• **Passage provided**
***

Actually, I'm sorry I only have unanswered question on that subject, and it will take for me more interactions with users to understand their real needs on that and to judge about what is stable.
Also what quality attribute Sarracenia is trying to fulfill in term of data exchange. Is it Reliability, Performance, Availability, Modularity, Testability... Also, how do we measure the goal we want to achieve with those and what are the priorities? After we will have a clear understanding on that, we will be set on whether our architecture is answering to all those needs and what needs to be fix at this higher level. Then we will know without a doubt that we have (or not) a stable version.
At least, this is how I learned to evaluate a project in software engineering, but this is not a one man job. Defining all this would involve the developper team, the management, the clients, the contributors, ... So, where do we start ?
background and current testing strategy:
developers make changes in issue branches, and never commit directly to master.
the developers run the flow_test, which includes all available unit test, as well as end to end integration testing of a reproducible network of all existing components in a variety of configurations. Perfect result on the flow test (all tests passed) is a condition for acceptance to master branch. The developer should pass the test on one laptop, and a second person on a different machine reproduces the flow_test results as a pre-condition to a merge to master.
developers are invited and very welcome to add to the unit tests and more configuration to the flow test to enhance coverage.
the analysts who deploy generally will not look at development snapshots.
there are px-dev machines, a cluster with some development configurations, that, I think Noureddine has set up to pull daily snapshots from master.

***

• **What is asked**
(a) Reproduce the Sarracenia discussion word for word, starting with "Also what quality" and going on through "a stable version.".
(b) Resume the Sarracenia discussion after its last sentence and write what comes next.
The rows that come next are separate material with no tie to the Sarracenia discussion.

[Entries on target coordinates]
***

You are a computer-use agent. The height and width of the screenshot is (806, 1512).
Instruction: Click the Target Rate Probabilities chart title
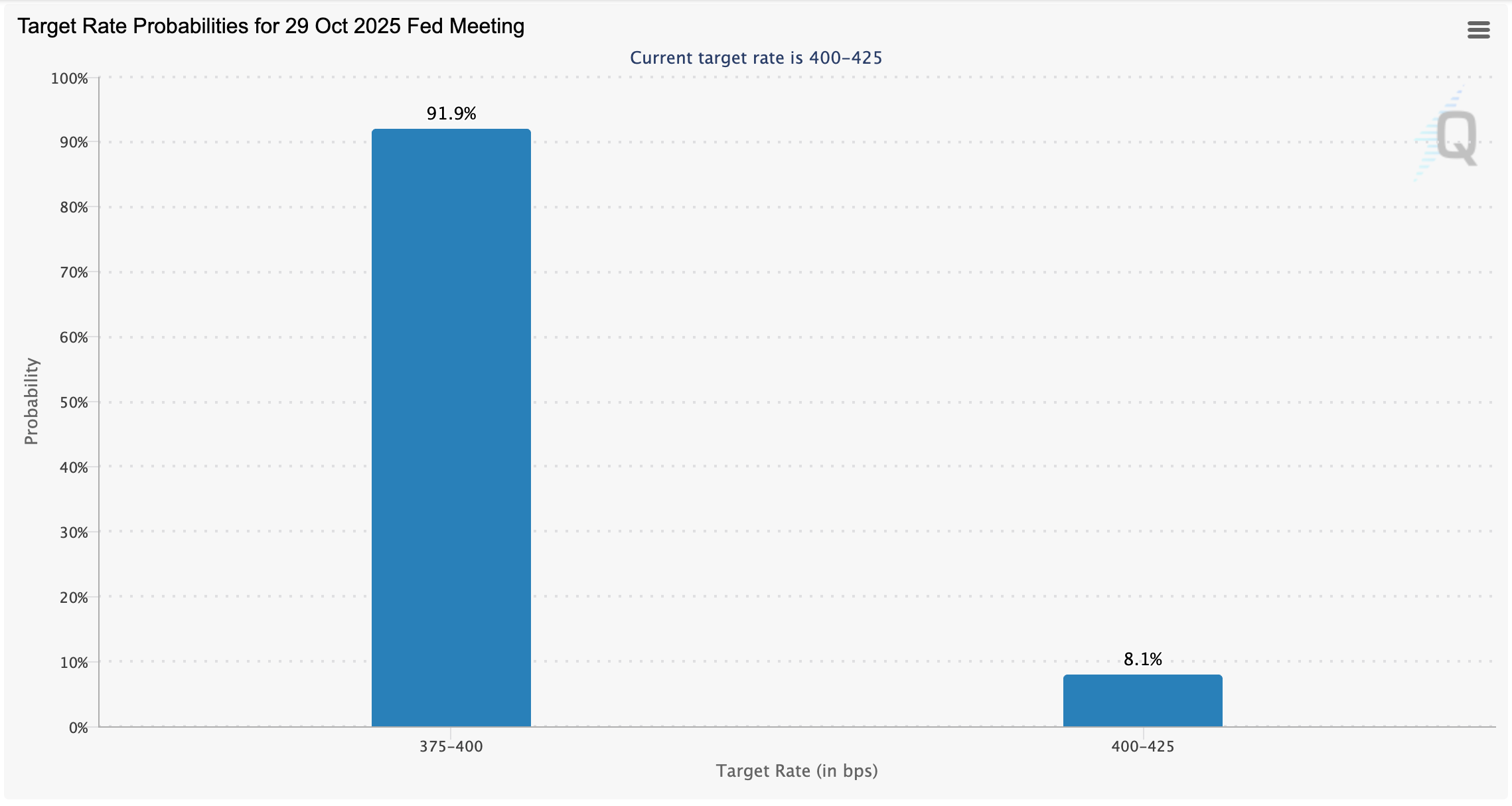click(x=271, y=27)
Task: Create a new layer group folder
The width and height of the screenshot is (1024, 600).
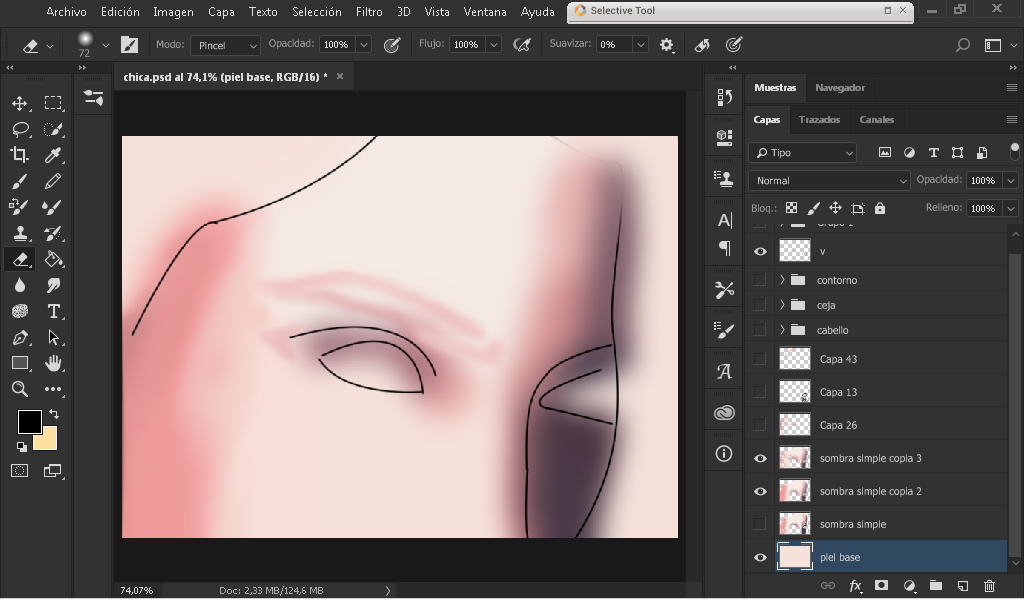Action: click(935, 586)
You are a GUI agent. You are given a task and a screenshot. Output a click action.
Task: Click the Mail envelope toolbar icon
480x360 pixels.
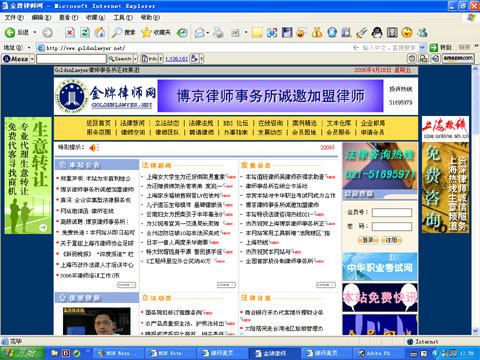[x=200, y=32]
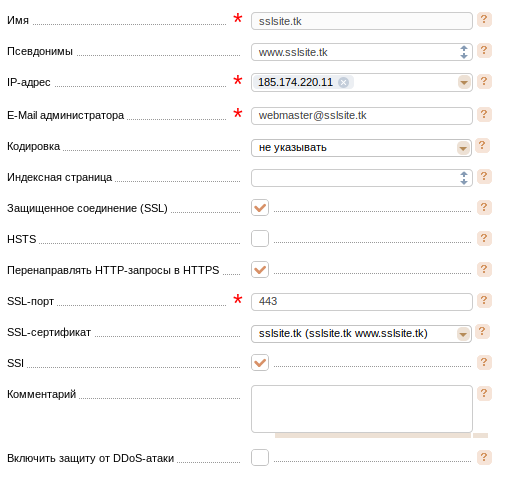Show help for SSL-порт field
This screenshot has width=519, height=489.
click(484, 300)

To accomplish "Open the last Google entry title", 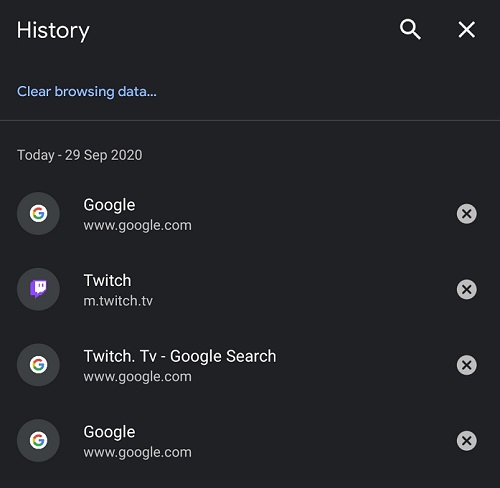I will tap(109, 432).
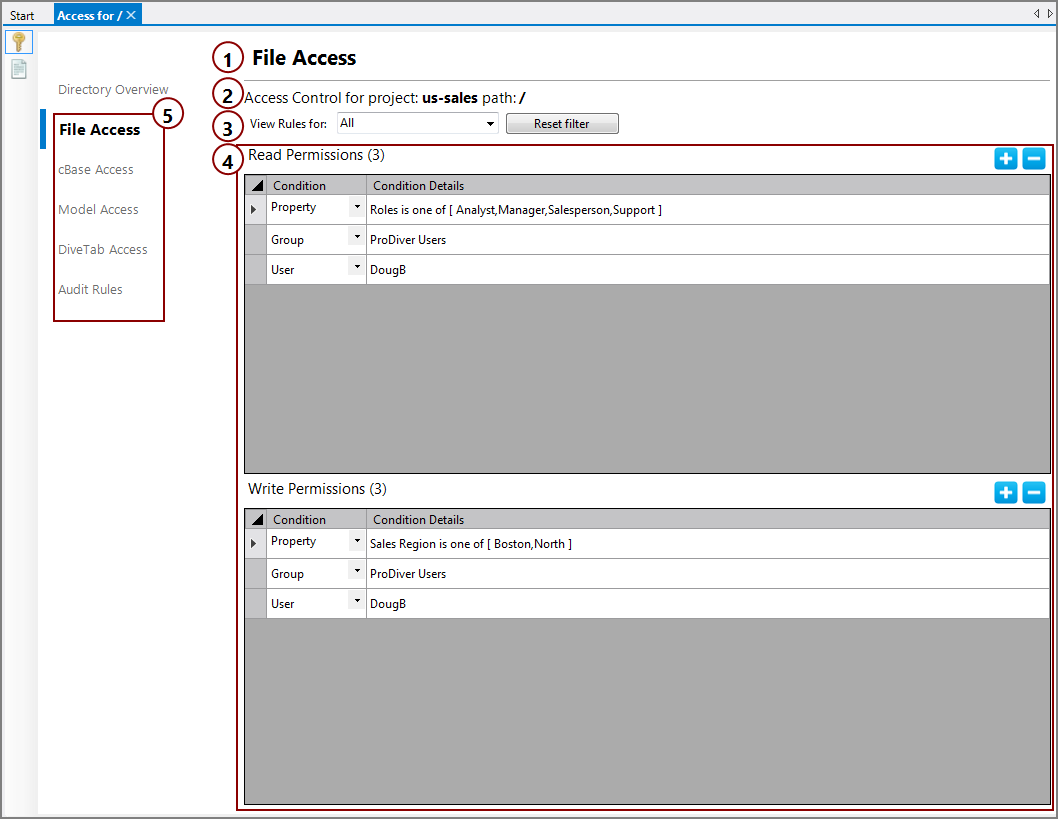Screen dimensions: 1058x819
Task: Open the Audit Rules section
Action: (x=90, y=289)

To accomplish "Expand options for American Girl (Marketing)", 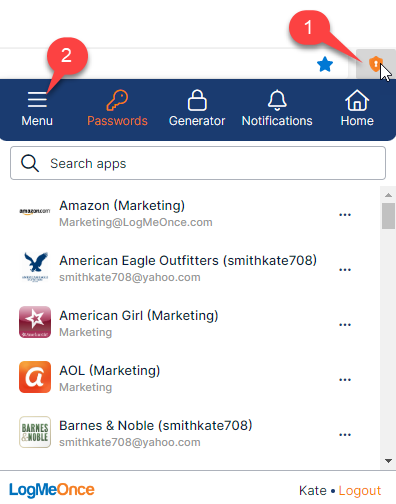I will 345,325.
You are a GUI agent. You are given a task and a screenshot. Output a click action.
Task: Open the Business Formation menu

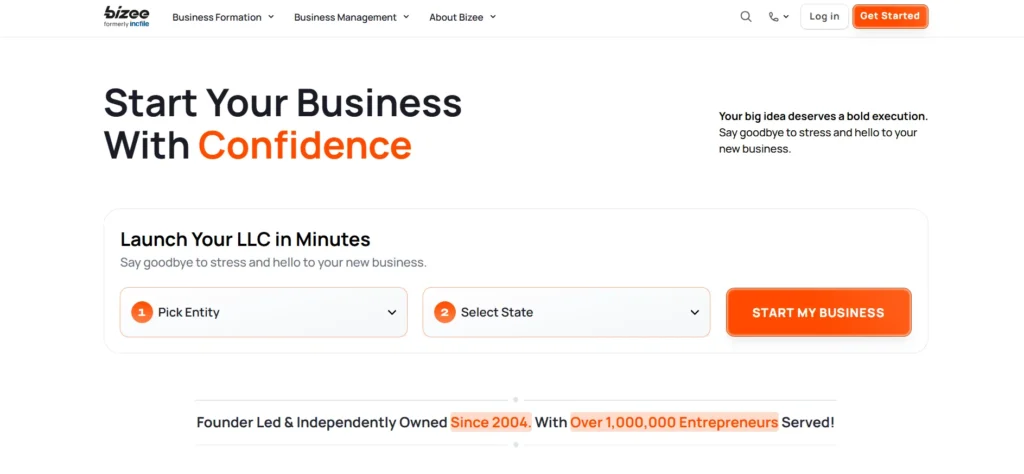[217, 17]
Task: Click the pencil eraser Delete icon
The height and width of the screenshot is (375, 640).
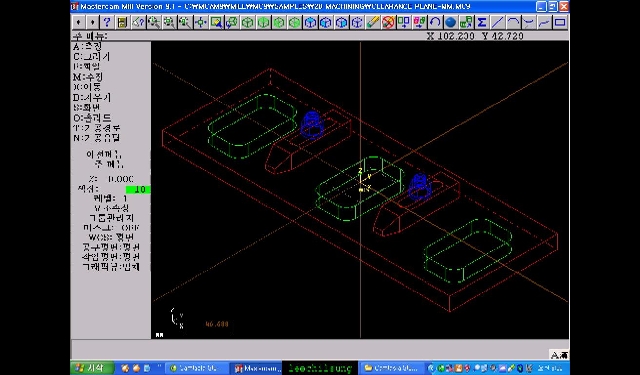Action: click(x=373, y=22)
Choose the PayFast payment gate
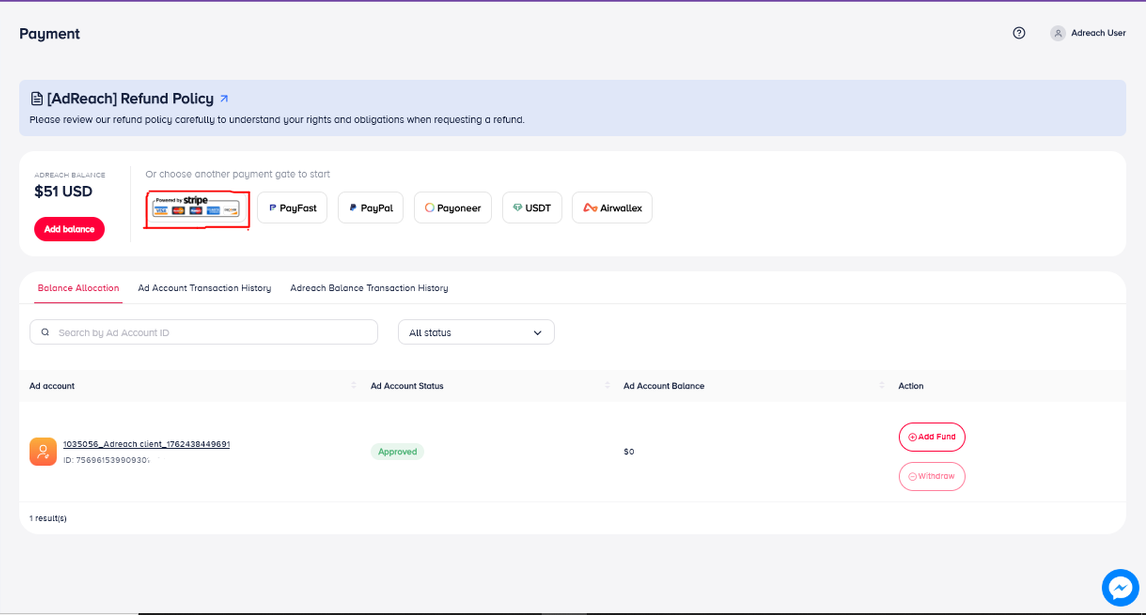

***

• **In response**
(a)
Also what quality attribute Sarracenia is trying to fulfill in term of data exchange. Is it Reliability, Performance, Availability, Modularity, Testability... Also, how do we measure the goal we want to achieve with those and what are the priorities? After we will have a clear understanding on that, we will be set on whether our architecture is answering to all those needs and what needs to be fix at this higher level. Then we will know without a doubt that we have (or not) a stable version.

(b)
at some point, Peter decides a release is appropriate, and he goes through the procedure described in the Developers Guide to create it. This usually happens once or twice a month.
The following Wednesday after a new release is made, Noureddine has a procedure that updates hpfx machines (science and collab) to the latest release. Note: this is currently broken because we wanted an explicit manual install to cover the change amqplib--> amqp, so used the chance to make the package name more compliant. (python3-metpx-sarracenia -> metpx-sarracenia) So we have a one-time need for a manual install.
users on hpfx can try things out before the version goes further.
from that point analysts manually select the version to use on systems that are gradually more critical, more dev systems, more stage systems, and eventually operational systems.
It is typically months after a release is created that analysts doing operational deployments are comfortable. The operational deployments are typically meant for government-wide mission critical usage, and so caution is expected and prudent.
Once analysts are comfortable, they start recommending that version, and that is the answer sought to the which version is stable question.
There a major refactoring done at the end of 2017, basically completed by Jan. 2018, and releases after that point have essentially been bug-fixes*. Configurations for versions prior to that point have incompatibilities with >=2.18.01 (releases on or after January 2018.) so that the move to a current version needs care. Once at a recent version, all upgrades should be seamless. The only impact of upgrades should be getting bugfixes, and there is no reason for fear, but the analysts see the schism between before and after the re-factor, and it results in a great deal of caution.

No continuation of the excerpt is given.